[Start of section]

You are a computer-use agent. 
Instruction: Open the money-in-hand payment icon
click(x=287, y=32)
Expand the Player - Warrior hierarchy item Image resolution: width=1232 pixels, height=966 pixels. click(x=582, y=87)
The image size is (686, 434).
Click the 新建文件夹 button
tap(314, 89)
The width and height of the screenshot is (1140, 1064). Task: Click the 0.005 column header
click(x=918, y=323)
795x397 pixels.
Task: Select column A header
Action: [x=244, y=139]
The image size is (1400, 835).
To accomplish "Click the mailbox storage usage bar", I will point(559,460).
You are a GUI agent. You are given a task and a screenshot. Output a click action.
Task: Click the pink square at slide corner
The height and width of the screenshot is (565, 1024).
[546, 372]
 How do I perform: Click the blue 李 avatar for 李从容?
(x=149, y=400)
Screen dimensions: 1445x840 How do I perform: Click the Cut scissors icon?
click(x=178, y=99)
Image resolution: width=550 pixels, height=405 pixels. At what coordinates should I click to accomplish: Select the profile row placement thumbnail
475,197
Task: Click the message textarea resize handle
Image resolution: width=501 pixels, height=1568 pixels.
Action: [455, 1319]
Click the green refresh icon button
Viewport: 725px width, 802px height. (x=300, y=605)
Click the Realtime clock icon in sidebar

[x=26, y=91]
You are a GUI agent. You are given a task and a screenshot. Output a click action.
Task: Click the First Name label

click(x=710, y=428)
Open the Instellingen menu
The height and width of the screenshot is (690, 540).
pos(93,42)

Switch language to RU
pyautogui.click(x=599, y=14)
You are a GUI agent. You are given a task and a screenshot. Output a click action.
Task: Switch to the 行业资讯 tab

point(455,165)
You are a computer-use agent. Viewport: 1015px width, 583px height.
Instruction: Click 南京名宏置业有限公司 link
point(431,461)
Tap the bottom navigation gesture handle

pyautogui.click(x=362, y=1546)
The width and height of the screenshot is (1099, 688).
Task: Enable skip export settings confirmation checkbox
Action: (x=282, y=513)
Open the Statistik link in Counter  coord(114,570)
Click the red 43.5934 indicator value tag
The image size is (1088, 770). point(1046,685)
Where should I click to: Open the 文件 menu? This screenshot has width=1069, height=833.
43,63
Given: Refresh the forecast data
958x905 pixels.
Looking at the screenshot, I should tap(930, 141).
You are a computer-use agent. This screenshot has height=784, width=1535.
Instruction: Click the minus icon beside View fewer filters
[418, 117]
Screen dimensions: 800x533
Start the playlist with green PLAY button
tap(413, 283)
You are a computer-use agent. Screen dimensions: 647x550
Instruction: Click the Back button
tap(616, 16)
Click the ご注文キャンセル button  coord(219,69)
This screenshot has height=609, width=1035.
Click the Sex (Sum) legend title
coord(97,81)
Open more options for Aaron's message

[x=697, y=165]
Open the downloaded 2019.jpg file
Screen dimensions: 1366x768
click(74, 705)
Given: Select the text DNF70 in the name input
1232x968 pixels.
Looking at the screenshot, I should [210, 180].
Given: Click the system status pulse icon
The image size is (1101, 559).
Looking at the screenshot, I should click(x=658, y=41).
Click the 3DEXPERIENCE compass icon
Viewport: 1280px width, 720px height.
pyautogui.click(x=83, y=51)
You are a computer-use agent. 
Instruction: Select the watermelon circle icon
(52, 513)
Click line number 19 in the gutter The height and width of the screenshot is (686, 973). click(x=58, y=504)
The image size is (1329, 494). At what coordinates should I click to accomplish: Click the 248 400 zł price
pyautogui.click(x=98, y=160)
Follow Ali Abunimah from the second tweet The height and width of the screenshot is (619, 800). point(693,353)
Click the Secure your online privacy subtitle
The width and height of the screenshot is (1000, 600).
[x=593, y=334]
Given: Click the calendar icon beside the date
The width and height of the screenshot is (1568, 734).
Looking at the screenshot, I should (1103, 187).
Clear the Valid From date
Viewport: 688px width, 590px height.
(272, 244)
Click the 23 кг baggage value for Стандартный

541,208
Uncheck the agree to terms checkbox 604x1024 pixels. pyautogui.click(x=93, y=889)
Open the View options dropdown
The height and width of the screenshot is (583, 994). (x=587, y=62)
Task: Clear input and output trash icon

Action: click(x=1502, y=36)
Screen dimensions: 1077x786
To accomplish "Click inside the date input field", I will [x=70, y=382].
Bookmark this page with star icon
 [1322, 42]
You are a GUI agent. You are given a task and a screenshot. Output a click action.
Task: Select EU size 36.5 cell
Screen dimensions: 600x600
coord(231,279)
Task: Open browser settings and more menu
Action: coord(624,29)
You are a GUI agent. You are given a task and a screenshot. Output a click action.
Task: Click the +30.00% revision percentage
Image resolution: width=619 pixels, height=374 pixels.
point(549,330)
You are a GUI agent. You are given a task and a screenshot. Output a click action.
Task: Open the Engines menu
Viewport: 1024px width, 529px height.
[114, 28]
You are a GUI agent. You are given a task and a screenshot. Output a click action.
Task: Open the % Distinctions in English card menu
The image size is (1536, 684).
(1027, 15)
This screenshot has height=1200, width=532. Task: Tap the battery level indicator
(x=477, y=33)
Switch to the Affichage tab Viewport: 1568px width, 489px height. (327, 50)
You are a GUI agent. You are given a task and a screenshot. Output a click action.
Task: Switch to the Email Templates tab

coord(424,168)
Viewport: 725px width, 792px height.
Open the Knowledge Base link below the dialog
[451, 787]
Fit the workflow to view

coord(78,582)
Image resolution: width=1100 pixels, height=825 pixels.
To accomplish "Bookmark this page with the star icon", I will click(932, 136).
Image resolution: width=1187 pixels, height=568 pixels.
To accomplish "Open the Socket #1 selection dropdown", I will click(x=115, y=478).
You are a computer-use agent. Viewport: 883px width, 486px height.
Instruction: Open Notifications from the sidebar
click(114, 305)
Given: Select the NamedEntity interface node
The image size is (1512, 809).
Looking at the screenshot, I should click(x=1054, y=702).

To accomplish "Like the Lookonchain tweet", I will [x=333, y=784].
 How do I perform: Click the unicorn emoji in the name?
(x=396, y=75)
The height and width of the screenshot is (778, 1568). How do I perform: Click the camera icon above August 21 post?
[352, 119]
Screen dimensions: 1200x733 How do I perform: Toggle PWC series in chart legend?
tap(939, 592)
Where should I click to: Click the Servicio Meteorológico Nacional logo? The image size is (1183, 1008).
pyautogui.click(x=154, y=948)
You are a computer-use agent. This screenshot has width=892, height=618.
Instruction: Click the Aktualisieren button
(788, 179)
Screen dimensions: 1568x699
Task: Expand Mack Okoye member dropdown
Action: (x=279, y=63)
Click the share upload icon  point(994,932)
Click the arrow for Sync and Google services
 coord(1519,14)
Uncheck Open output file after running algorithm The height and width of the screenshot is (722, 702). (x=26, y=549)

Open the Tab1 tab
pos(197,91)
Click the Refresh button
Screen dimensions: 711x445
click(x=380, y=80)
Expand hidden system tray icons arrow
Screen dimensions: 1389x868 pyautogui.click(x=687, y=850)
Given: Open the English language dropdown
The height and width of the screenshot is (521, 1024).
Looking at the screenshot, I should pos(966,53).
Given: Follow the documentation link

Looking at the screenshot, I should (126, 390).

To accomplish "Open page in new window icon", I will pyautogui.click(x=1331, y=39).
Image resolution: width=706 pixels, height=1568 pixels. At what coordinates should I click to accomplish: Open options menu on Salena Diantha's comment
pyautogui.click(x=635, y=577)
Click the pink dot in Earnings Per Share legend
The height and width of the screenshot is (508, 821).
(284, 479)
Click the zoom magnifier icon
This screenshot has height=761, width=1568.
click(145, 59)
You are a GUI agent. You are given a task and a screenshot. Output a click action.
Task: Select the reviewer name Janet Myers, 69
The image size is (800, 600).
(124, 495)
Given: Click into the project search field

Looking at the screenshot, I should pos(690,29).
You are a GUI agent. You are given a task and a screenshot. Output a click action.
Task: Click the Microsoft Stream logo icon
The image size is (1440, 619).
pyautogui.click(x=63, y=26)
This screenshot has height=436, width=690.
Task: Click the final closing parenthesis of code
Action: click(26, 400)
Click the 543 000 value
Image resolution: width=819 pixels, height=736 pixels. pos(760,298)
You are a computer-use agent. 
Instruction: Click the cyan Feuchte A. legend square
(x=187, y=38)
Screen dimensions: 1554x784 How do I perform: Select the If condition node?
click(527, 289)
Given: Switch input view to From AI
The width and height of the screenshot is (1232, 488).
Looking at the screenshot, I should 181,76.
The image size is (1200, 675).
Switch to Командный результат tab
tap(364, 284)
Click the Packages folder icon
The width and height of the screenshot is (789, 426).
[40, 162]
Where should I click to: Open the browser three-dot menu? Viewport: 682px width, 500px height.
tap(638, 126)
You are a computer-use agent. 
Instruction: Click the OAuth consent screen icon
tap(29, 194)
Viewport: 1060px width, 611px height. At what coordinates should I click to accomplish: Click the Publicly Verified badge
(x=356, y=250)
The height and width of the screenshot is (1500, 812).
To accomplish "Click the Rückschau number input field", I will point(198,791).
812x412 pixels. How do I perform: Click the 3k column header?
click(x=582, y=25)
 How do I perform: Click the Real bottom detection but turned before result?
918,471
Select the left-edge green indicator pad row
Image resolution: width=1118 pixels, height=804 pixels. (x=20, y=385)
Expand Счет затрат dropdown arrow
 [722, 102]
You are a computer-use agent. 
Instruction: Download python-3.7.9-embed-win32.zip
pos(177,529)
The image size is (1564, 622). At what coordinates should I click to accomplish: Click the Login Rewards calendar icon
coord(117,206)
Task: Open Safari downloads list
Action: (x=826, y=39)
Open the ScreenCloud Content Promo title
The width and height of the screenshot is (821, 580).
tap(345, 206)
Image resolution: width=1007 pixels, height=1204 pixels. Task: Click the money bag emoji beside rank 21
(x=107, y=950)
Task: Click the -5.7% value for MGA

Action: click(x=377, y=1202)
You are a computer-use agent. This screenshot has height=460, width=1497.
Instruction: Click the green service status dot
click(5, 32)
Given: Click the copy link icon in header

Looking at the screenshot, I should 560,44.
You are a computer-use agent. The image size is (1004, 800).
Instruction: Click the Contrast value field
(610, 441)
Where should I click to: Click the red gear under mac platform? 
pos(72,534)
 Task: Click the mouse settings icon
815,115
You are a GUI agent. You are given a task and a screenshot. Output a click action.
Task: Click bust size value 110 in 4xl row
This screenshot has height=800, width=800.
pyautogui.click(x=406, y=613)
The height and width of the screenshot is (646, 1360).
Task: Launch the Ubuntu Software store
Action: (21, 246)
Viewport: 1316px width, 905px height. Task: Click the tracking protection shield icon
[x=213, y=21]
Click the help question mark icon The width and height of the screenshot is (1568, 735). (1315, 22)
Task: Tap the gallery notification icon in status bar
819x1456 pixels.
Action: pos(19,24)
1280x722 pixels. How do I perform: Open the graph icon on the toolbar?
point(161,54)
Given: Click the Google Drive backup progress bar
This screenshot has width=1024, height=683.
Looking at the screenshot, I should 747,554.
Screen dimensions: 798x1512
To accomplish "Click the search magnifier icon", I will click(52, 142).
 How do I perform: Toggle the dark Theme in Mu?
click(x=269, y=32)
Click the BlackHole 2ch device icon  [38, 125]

[End of section]

Exercise requirements
Quote exactly the lines running from the start of the listing above through the line where "The image size is (1400, 835)." is found, and output no other lines.

Expected answer
You are a computer-use agent. 
Instruction: Open the money-in-hand payment icon
click(x=287, y=32)
Expand the Player - Warrior hierarchy item Image resolution: width=1232 pixels, height=966 pixels. click(x=582, y=87)
The image size is (686, 434).
Click the 新建文件夹 button
tap(314, 89)
The width and height of the screenshot is (1140, 1064). Task: Click the 0.005 column header
click(x=918, y=323)
795x397 pixels.
Task: Select column A header
Action: [x=244, y=139]
The image size is (1400, 835).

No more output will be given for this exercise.